Pela primeira vez em 60 anos, o Festival da Canção, competição que escolhe o representante de Portugal na Eurovisão, terá um brasileiro entre os finalistas. O carioca Leo Middea, 28 anos, conquistou o júri com Doce Mistério, composição carregada de referências à MPB (Música Popular Brasileira), e garantiu uma vaga na final, no próximo sábado, 9 de Março.
A visibilidade obtida pela canção, contudo, trouxe também ataques racistas e xenófobos contra o brasileiro nas redes sociais. Após divulgar o conteúdo ofensivo de algumas das mensagens, o artista tem recebido também uma onda de solidariedade, incluindo de muitos portugueses.
"Os ataques começaram quando a música foi lançada, em Janeiro. Mas, depois que eu me tornei o primeiro brasileiro em uma final do Festival da Canção, a coisa ganhou outra proporção", afirmou. "Gente falando do meu sotaque como se ele fosse uma coisa nojenta, como se fosse algo que não é bom de escutar. Realmente, coisas muito maldosas."
O cantor e compositor relata que a situação chegou a um nível em que ele já não conseguia ignorar. "Eu estava inseguro sobre expor essa situação, mas depois eu me senti aliviado. Agora eu tenho recebido muitas mensagens de apoio. Eu não sabia o que ia acontecer, mas tem rolado uma onda de amor muito bonita de acompanhar."

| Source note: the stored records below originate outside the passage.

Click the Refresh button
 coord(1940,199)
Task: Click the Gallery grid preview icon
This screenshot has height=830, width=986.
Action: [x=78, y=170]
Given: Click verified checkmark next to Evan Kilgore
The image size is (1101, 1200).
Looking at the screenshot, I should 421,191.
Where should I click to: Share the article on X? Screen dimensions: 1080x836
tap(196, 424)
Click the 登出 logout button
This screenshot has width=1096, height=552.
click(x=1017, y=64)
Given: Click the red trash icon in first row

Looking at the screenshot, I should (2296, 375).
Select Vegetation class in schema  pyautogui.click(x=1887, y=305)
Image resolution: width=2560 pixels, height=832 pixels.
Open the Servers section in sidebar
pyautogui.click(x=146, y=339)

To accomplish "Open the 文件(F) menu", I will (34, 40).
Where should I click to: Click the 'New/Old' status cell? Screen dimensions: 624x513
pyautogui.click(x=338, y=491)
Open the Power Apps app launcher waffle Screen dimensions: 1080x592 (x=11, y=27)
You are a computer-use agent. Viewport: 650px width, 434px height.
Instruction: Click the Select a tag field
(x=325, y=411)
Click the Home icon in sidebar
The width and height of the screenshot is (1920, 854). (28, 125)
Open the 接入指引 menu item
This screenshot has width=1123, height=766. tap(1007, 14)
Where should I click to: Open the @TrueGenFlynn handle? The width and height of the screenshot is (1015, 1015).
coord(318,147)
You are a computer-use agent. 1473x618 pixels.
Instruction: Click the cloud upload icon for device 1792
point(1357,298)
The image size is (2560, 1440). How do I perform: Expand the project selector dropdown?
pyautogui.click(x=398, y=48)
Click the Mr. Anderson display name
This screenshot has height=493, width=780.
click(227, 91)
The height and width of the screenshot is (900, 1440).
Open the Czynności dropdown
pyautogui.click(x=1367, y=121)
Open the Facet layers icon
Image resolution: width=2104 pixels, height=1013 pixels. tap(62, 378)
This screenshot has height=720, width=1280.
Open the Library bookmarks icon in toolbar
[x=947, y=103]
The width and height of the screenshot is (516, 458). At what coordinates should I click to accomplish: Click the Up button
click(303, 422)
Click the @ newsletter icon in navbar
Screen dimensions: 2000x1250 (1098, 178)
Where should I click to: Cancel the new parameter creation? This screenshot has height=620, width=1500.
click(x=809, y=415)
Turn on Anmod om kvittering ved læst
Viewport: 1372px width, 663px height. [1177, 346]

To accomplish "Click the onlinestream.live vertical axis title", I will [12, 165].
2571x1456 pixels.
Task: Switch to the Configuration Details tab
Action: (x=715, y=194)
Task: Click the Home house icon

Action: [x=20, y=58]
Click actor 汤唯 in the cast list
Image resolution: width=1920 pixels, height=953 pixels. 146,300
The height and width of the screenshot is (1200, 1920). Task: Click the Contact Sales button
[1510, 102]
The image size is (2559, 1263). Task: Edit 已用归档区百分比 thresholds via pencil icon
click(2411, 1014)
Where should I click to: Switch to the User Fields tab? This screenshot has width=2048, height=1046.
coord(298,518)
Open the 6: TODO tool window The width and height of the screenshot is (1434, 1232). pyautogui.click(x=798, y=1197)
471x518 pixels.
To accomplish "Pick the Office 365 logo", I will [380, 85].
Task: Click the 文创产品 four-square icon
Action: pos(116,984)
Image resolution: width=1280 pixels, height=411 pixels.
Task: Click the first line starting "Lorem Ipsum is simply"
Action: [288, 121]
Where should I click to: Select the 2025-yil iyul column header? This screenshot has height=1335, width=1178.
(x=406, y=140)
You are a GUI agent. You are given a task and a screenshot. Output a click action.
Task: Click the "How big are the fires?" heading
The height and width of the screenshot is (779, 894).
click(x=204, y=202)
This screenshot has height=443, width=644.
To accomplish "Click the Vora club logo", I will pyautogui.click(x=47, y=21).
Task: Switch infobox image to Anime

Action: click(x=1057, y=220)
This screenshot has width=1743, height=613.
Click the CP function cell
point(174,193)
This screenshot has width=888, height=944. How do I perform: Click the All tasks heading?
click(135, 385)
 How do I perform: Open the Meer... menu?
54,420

Radicado em Lisboa desde 2017, Leo Middea sempre manteve fortes referências ao Brasil no seu trabalho. Por isso, quando foi convidado pela organização do Festival da Canção para apresentar uma composição para o concurso, ele diz que não pensou em alterar o estilo.
"Quando eles me convidaram, eu decidi fazer música como sempre faço, sem me adaptar. Uma música brasileira integrando tudo, como eu sempre fiz aqui em Portugal."
A canção escolhida, Doce Mistério, tinha sido finalizada na véspera do convite. "Achei uma óptima coincidência e resolvi arriscar", diz Middea. Com uma pegada solar, sobre um amor de Verão, a música caiu no gosto do público e dos jurados.
Antes de se dedicar à maratona de compromissos com o festival português, o brasileiro realizou uma série de apresentações em cidades europeias, quase sempre com bilhetes esgotados.
O público, relata, costuma ser bastante diversificado. "Sempre há muita gente do Brasil, eu diria que uns 40%, mas o resto é bem misturado. Muitos portugueses, italianos e espanhóis."Apesar de manter vivas as influências brasileiras, várias das composições do artista envolvem também referências a Portugal, como Lisbon, Lisbon e Freguesia de Arroios. "Eu gosto de criar com aquilo que eu estou vivendo, eu gosto de fotografar os momentos através da música."
Desde que começou a participar do Festival da Canção, o alcance do trabalho do brasileiro aumentou. "Além dos portugueses, tem também muita gente de fora. São pessoas que acompanham de perto a Eurovisão e, por isso, seguem a selecção em Portugal."
O concurso tem agora 12 finalistas, que se apresentarão ao vivo na noite de sábado numa transmissão especial da RTP. A nota dos participantes é composta pela soma da avaliação dos jurados e do voto do público. Em caso de empate na final, a opinião dos espectadores prevalece.
Diante do peso do voto popular para o resultado, os artistas têm caprichado na interacção com o público. Os brasileiros formam a maior comunidade estrangeira em Portugal e, nas redes sociais, diversos conterrâneos têm-se mostrado dispostos a angariar apoio para impulsionar o resultado de Leo Middea na competição.
Dados de Dezembro de 2023 contabilizavam cerca de 400 mil brasileiros legalmente residentes em Portugal, que tem 10,3 milhões de habitantes. Os números reais, contudo, são ainda maiores, uma vez que as estatísticas não incluem quem tem dupla cidadania portuguesa ou de outro país da União Europeia.
O vencedor da competição será o representante de Portugal na 68.ª edição do Festival da Eurovisão, que acontece em Maio na Suécia, país vencedor em 2023.
No ano passado, a representante de Portugal, Mimicat, ficou em 23.ª lugar. Até agora, Portugal só conquistou o troféu uma vez, em 2017, com a canção Amar pelos Dois, interpretada por Salvador Sobral.